PAGE TEXT.

* start *

Houdini biographer Kenneth Silverman presented a lecture on his research experiences during the third event in the New York Society Library's Biography Series, underwritten in part by Channel 13, the local public TV station. Currently Silverman is part of the English department at NYU, specializing in biographical methodology, but in an earlier incarnation he was a borscht belt magician who gained his greatest media fame in an M&Ms commercial.

That and his paid-up membership in SAM, one of the performers' unions, helped his cause while uncovering the nuts and bolts of Houdini's stage career. Silverman believes that biographies need to be rewritten every quarter century anyway, so it would be just as well that he do it. After all, he grew up on 75th Street across the way from Erich Weiss' childhood home, and attended PS70 just like Erich/Harry's brother "Hardeen" did. The owner of Houdini's diaries refused to cooperate down to the last minute, when after a life threatening illness he granted the author one afternoon's access. As it turns out Silverman did so much research he couldn't afford to add his notes and citations into the actual bio. They have been published by a magic specialist in Washington DC under the title Notes To Houdini!

* end *

DATA LISTING.
* start *

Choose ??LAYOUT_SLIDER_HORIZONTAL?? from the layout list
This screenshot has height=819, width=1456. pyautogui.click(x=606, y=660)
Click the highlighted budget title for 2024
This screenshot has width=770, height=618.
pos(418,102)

* end *
* start *

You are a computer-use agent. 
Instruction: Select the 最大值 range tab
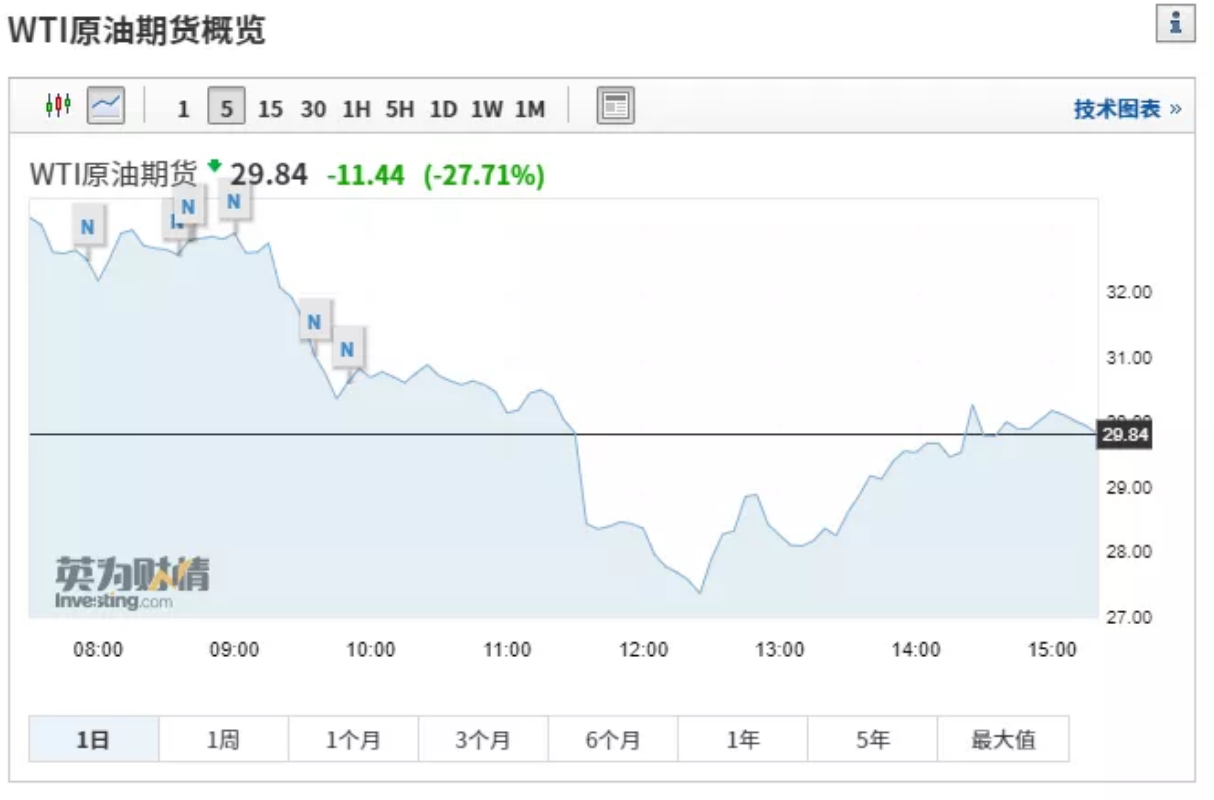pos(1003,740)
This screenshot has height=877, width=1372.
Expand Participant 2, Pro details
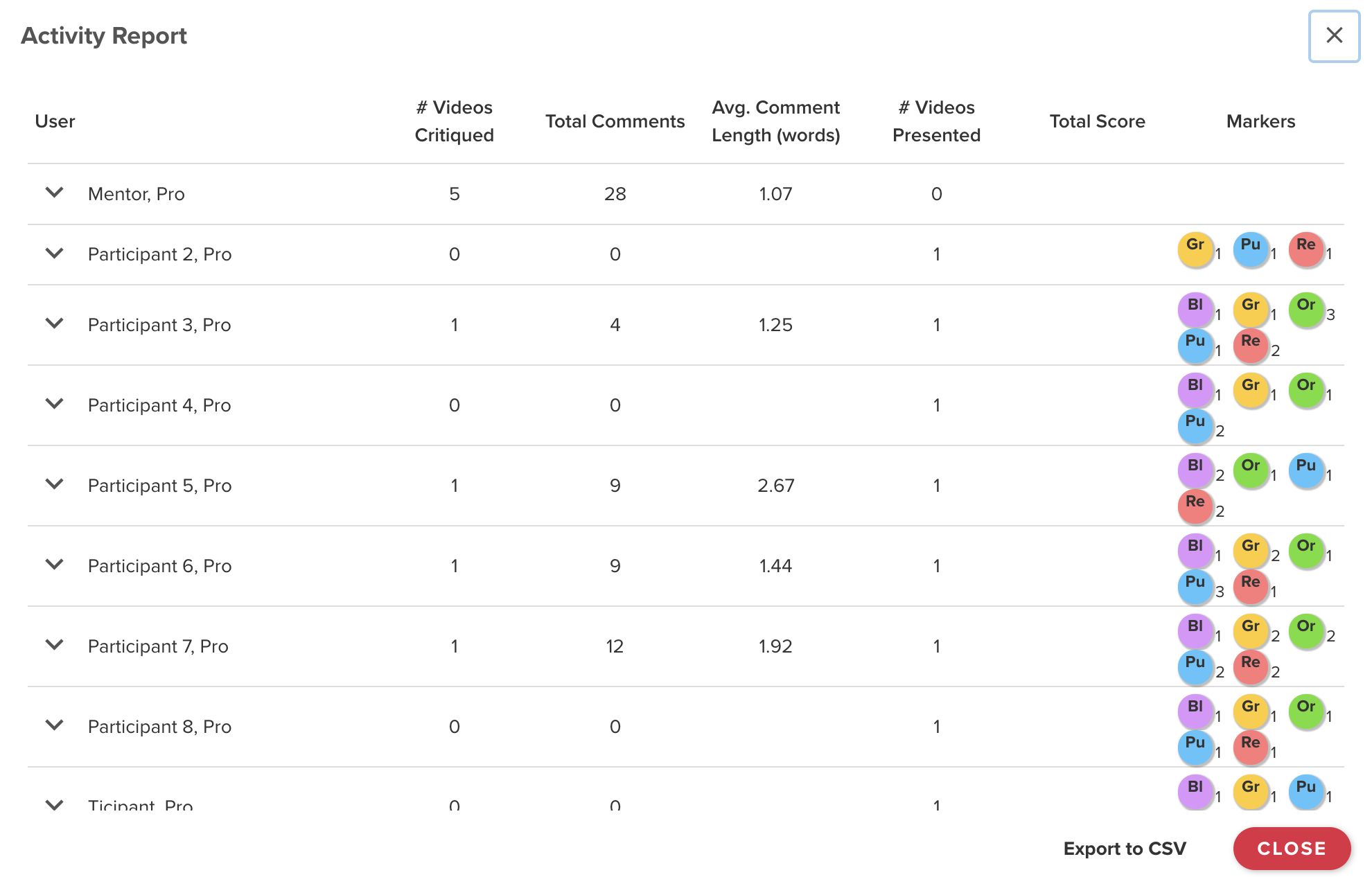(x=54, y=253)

* end *
* start *

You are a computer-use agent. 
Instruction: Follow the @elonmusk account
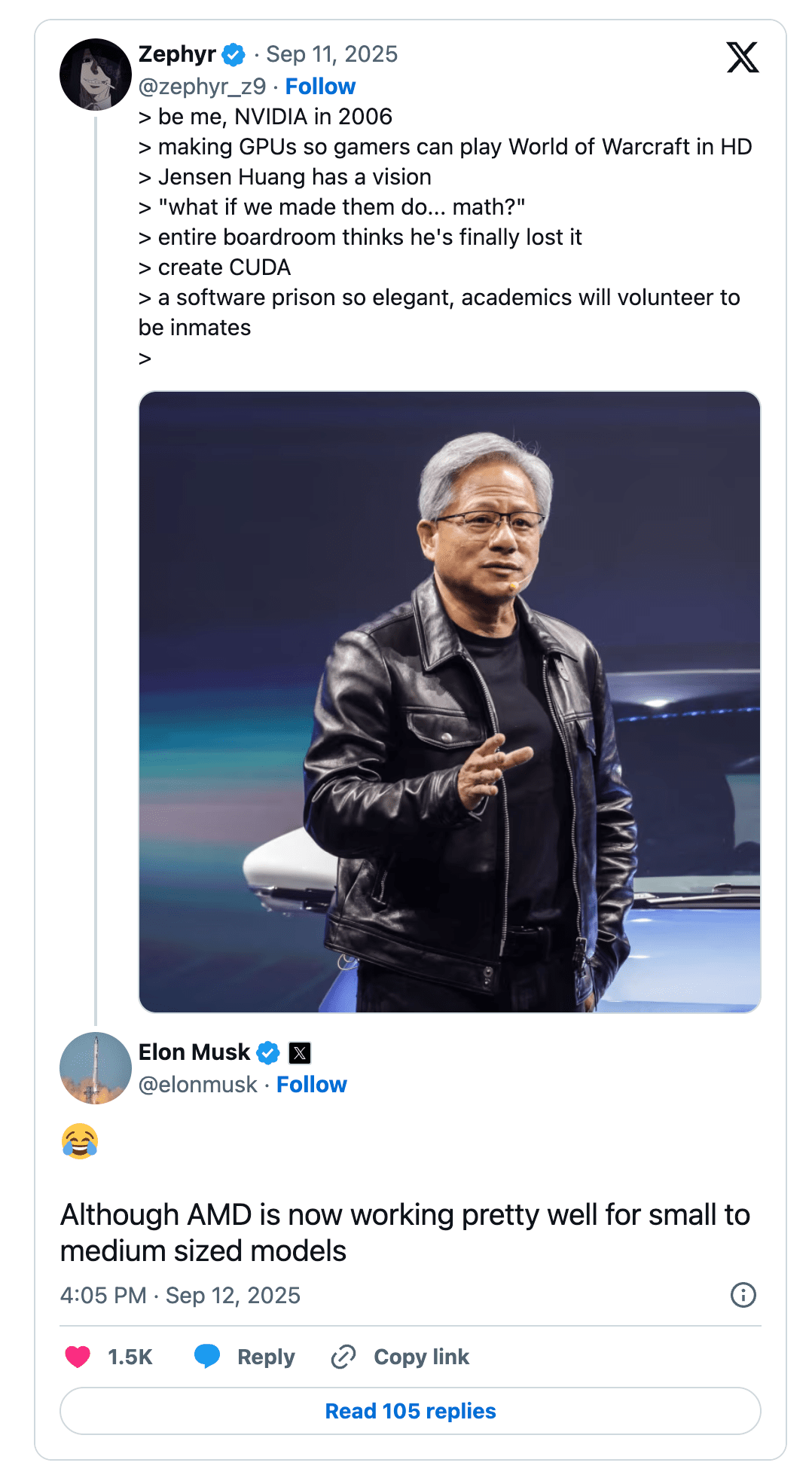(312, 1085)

* end *

WHAT IS ASKED.
**1.** Write out the part of the Houdini lecture piece above that opens with the words containing "Houdini biographer Kenneth" and closes with "an M&Ms commercial.".
**2.** Carry on the account of the Houdini biographer's talk from the point where it stops.

EXPECTED RESPONSES.
**1.**
Houdini biographer Kenneth Silverman presented a lecture on his research experiences during the third event in the New York Society Library's Biography Series, underwritten in part by Channel 13, the local public TV station. Currently Silverman is part of the English department at NYU, specializing in biographical methodology, but in an earlier incarnation he was a borscht belt magician who gained his greatest media fame in an M&Ms commercial.

**2.**
The author offered that Harry would have a field day if he were still alive, considering his pitched rivalry with spiritualists, amid the "looney enthusiasms of our not-so-New-Age." He tempered that with the observation that the man's performing schedule and stage shows were so punishing he was in constant pain of one sort or another. Because of his fear of failure he continued working under such conditions, but he wrote quite often in his personal diaries that he desperately wished he could quit show business. This may well be the underlying explanation for his death - not on stage, on Halloween, or from a body blow but from aggravated, too long ignored peritonitis.

If there is any reason why he took such a beating as long as he did, it's that he exercised constantly. He was one of the strongmen among Jewish folk heroes, countering the prejudicial stereotype of Jews as bookish and retiring. As he posed alongside the Arnold Schwarzenegger of the 1890s in some muscle magazine pictorial, it was clear that his 5'6" frame carried proportionately more muscle mass than that of his hulking cohort.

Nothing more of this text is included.